*** Begin section ***

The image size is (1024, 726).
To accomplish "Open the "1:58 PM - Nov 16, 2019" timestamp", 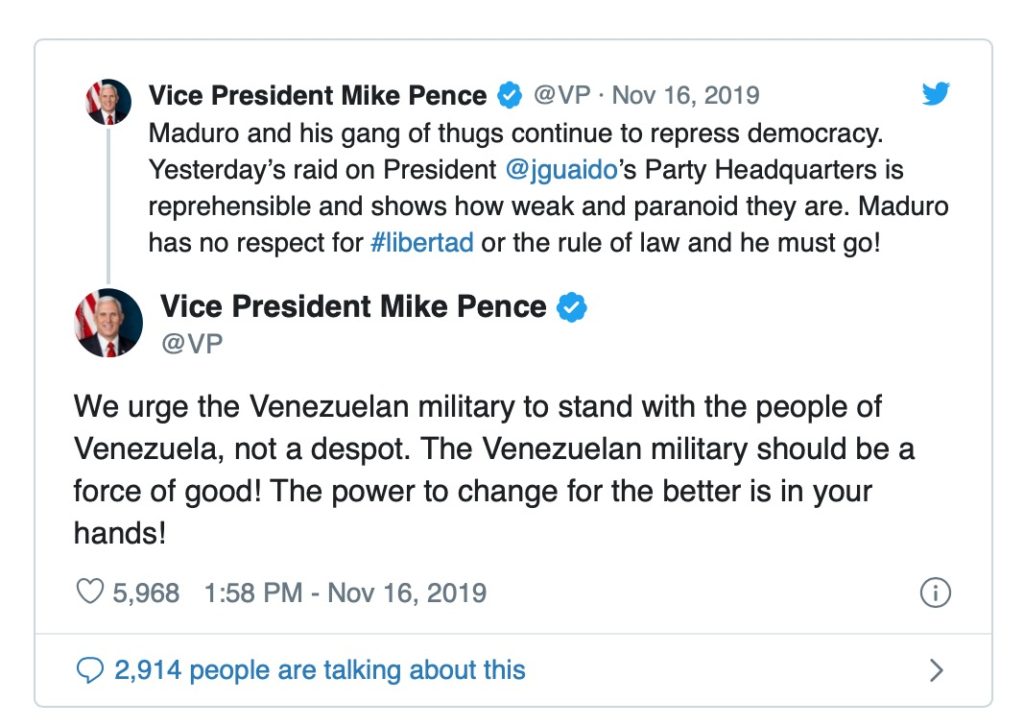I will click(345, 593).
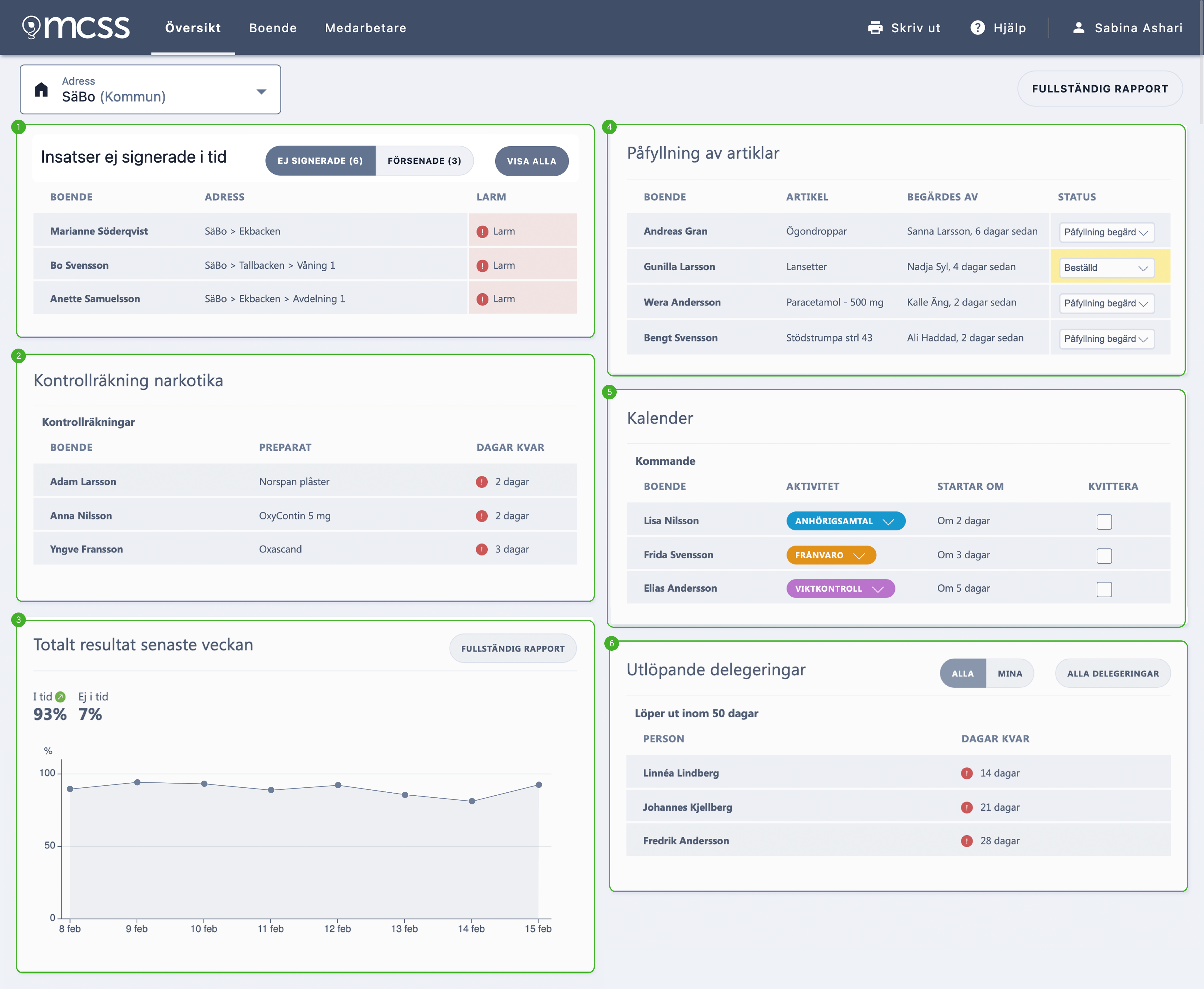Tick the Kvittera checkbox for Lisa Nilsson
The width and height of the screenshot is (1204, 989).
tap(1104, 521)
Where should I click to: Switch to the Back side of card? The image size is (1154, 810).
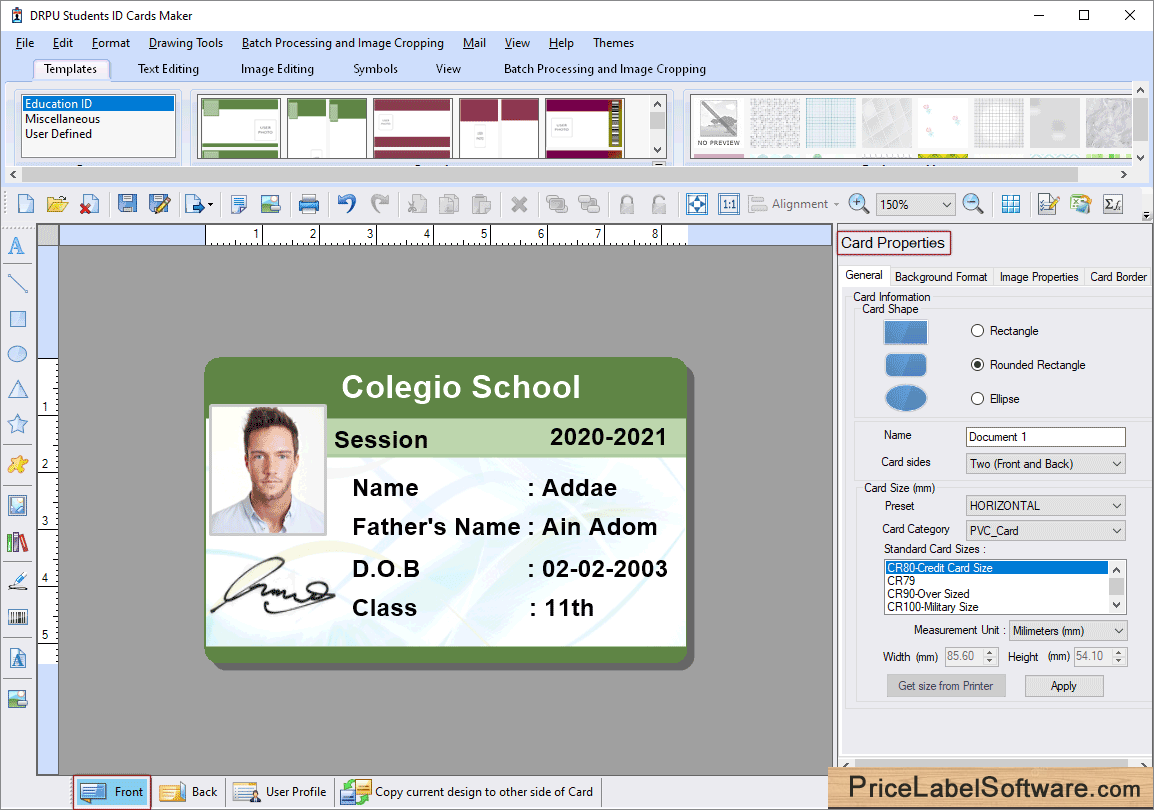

*** End section ***
*** Begin section ***

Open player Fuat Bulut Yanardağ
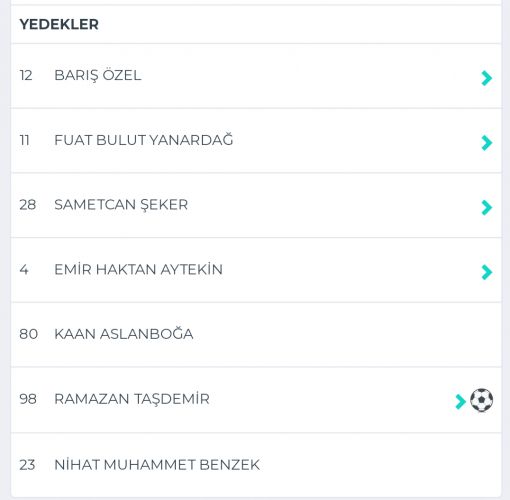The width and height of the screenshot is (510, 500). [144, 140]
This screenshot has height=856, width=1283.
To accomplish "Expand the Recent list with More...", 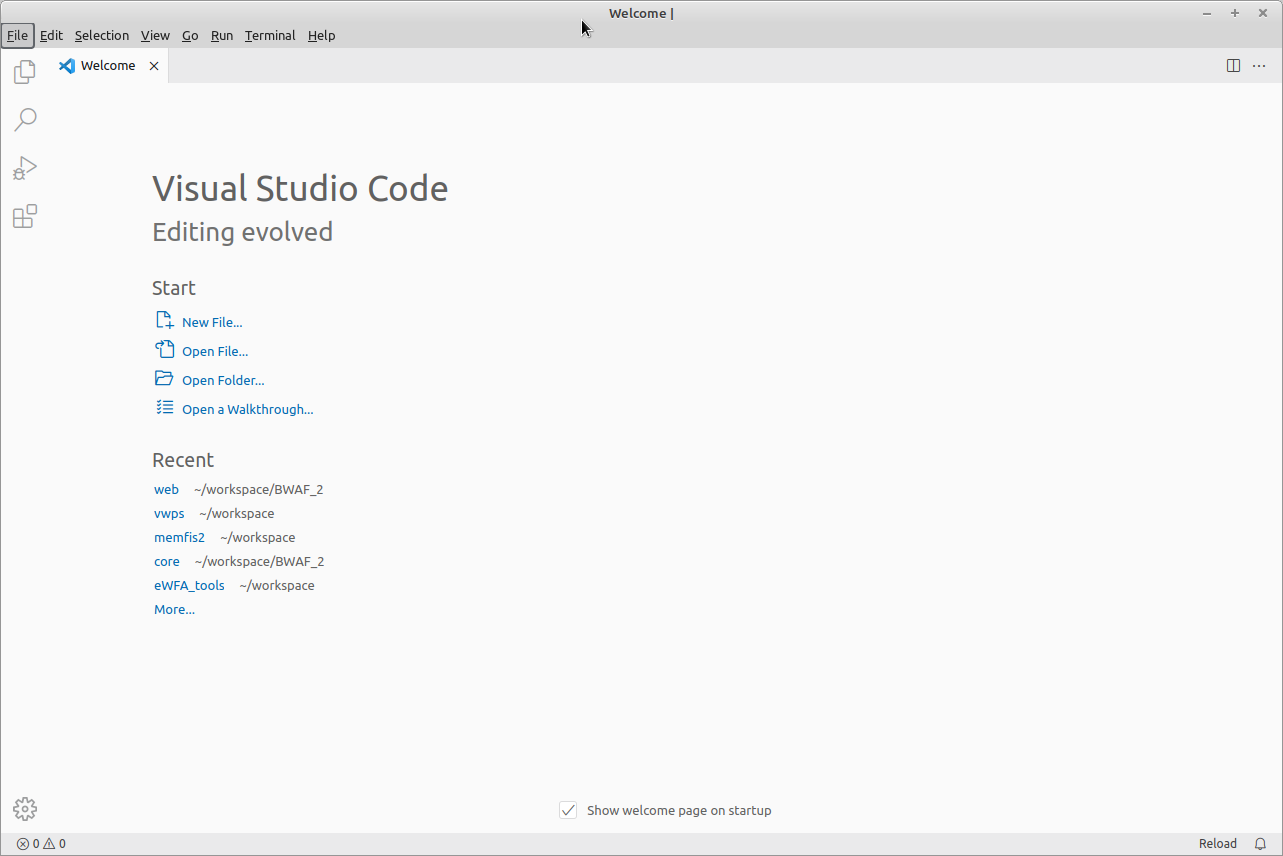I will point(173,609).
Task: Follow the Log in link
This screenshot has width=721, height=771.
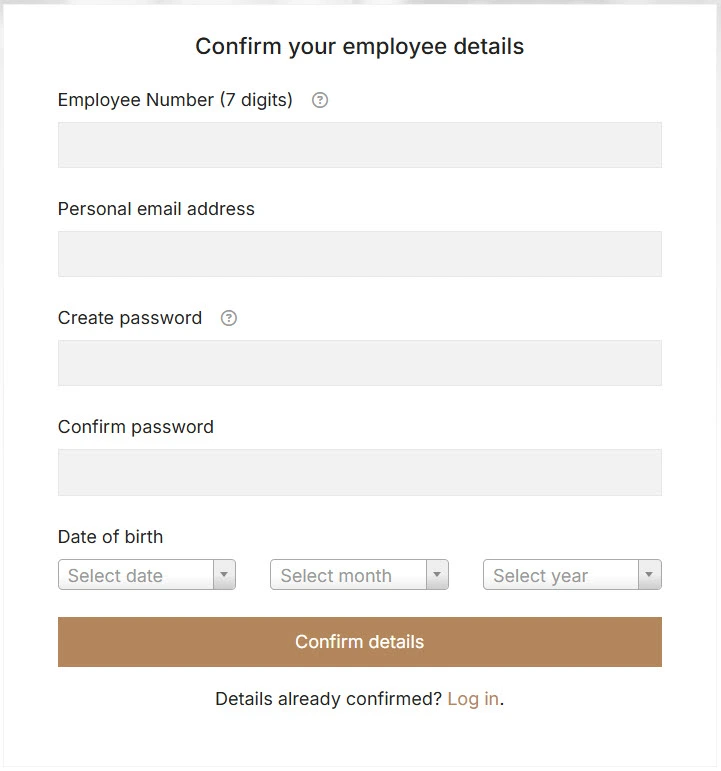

*** End section ***
*** Begin section ***

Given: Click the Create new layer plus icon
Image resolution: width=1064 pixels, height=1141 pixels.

*** End section ***

Assignment
Copy out all lines of the material containing the word "This".

Output
This screenshot has height=856, width=1283.
This screenshot has width=721, height=771.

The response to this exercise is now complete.